◆ **EXTRAIT À LIRE**

Cette commission, composée de dix-huit membres représentant tous les secteurs concernés par la problématique de l'environnement, à savoir des élus, des experts scientifiques et juridiques, des représentants des partenaires sociaux, des associations et des entreprises, a procédé à de nombreuses consultations afin de remettre un texte qui puisse servir de base au travail pour le Gouvernement et pour le Parlement.
Par ailleurs, vous le savez, mesdames, messieurs les sénateurs, les contributions recueillies à l'occasion du questionnaire adressé à plus de 55 000 acteurs régionaux et les quatorze assises territoriales ont permis de prendre en compte les avis de la société civile et d'alimenter les réflexions de la commission.
C'est sur la base de ce texte, remis au Président de la République, que mes services, en liaison avec le ministère de l'écologie et du développement durable, ont élaboré un projet de révision constitutionnelle, arbitré par le Chef de l'Etat, et qui a été adopté en Conseil des ministres en juin 2003.

◆ **DONNÉES FOURNIES**

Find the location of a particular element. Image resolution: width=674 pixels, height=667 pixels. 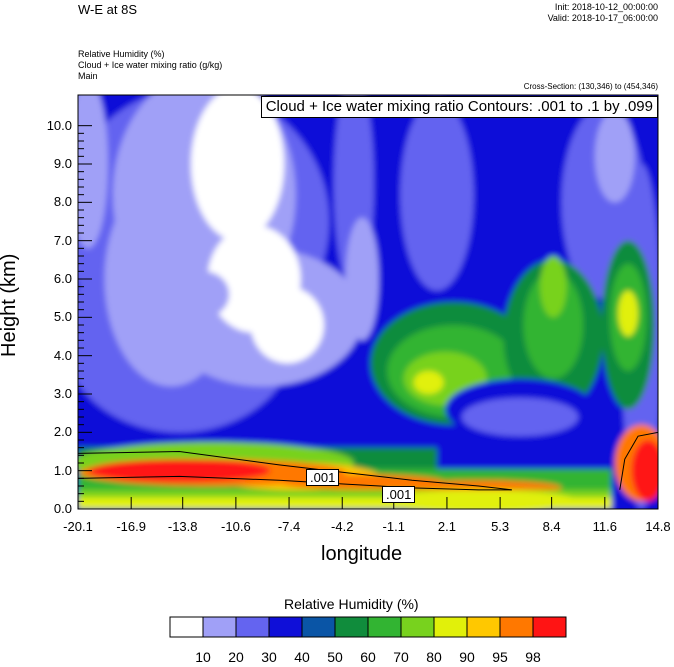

◆ **EXERCICES PROPOSÉS**
1 - Condensez en une ou deux phrases le paragraphe de l'extrait qui commence par « Cette commission, composée de dix-huit membres », sans perdre ses faits principaux.
2 - Reproduisez fidèlement le passage de l'extrait qui va de « C'est sur la » jusqu'à « en juin 2003. ».

◆ **RÉPONSES**
1 - Composée de dix-huit membres venus de tous les secteurs liés à l'environnement (élus, experts scientifiques et juridiques, représentants des partenaires sociaux, associations et entreprises), la commission a mené de nombreuses consultations. Elle devait remettre un texte pouvant servir de base de travail au Gouvernement et au Parlement.

2 -
C'est sur la base de ce texte, remis au Président de la République, que mes services, en liaison avec le ministère de l'écologie et du développement durable, ont élaboré un projet de révision constitutionnelle, arbitré par le Chef de l'Etat, et qui a été adopté en Conseil des ministres en juin 2003.